Section 4 Listing and Trading of Securities
Article 138
(Matters to Be Prescribed in the Business Bylaws or Operating Rules)
A stock exchange shall, in addition to setting various rules, specify in detail in either its business bylaws or operational rules the following particulars:
1. public listing of securities.
2. use of the centralized securities exchange market.
3. trading orders of securities dealers or brokers.
4. opening and closing of the market trading.
5. types of transaction.
6. procedures on the trading of securities and the manner of forming trading contracts by securities brokers or dealers.
7. trading units.
8. pricing units and the limits on the rise or fall in price.
9. date and manner of clearing and settlement.
10. real-time disclosure of transaction information such as order quantity, price, matched transaction, etc. in connection with securities trading.
11. other matters related to trading.
The determination of matters prescribed in the preceding paragraph shall not violate any act or regulation. In matters affecting the interests of securities firms, prior opinion shall be solicited from the securities dealers association.
Article 139
(Applications for Listing of Securities)
An issuer of securities publicly issued under this Act may file an application with a stock exchange for its listing.
In a new issuance of stocks by a listed company, such new shares shall be traded on a stock exchange upon its delivery to the shareholders. The Competent Authority may, however, impose restriction on its trading on a stock exchange in case any of the items provided in paragraph 1 of Article 156 is applicable.
Any company that lists new shares as referred to in the preceding paragraph shall forward the relevant documents to the stock exchange within ten days after the listing of new shares.
Article 140
(Adoption of Rules Relating to the Examination of Securities for Listing and to the Contract for Public Listing)
A stock exchange shall adopt rules relating to the examination of securities for public listing and the contract for public listing and file such rules with the Competent Authority for its approval.
Article 141
(Entering Into and Recordation of the Listing Contract)
A stock exchange shall enter into a contact for public listing of securities with the company listing the securities. The contents of the contract shall not contradict the provisions of the rules on contract for public listing, and such contracts shall be filed with the Competent Authority for recordation.
Article 142
(Securities Trading)
Securities publicly issued by an issuer shall be traded on the centralized securities exchange market of a stock exchange only after the issuer and the stock exchange have entered into the contract for public listing.
Article 143
(Listing Fee and Rate)
The charges and fee for the listing of securities shall be specified in the contract for public listing. A stock exchange shall file a report on the determination of rate for charges and fee with the Competent Authority for its approval.
Article 144
(Delisting)
A stock exchange may, pursuant to acts and regulations, or the provisions of the contact for public listing, terminate the public listing of securities, and such termination shall be filed with the Competent Authority for recordation.
Article 145
(Delisting)
An issuer of securities publicly listed on a stock exchange may, pursuant to the provisions of the contact for public listing, file an application with the stock exchange to terminate its listing.

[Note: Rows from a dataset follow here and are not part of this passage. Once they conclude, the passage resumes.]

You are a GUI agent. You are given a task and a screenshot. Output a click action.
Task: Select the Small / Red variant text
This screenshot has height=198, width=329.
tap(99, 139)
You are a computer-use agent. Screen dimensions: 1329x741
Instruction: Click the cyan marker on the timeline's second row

The stock exchange shall draft procedures for the handling of applications to terminate listings, and submit the procedures, and any subsequent amendments thereto, to the Competent Authority for approval.
Article 146
(Deleted)
Article 147
(Recordation of Suspension or Resumption of Trading)
A stock exchange shall file a report with the Competent Authority for recordation in the event it suspends or reinstates the trading of listed securities pursuant to acts and regulations, the provisions of the contract for public listing, or for the protection of public interest.
Article 148
(Order for Suspension of Trading or Delisting)
In the event an issuer of listed securities on a stock exchange is found to be in violation of this Act or rules and regulations promulgated hereunder, the Competent Authority may, for the purpose of protecting the public interest and the interest of investors, order the stock exchange to suspend the trading or terminate the listing of said securities.
Article 149
(Listing of Government Bonds)
The listing of government bonds shall be effected by an order of the Competent Authority, and the listing requirements of this Act shall not be applicable.
Article 150
(Securities Trading Venue and Exceptions)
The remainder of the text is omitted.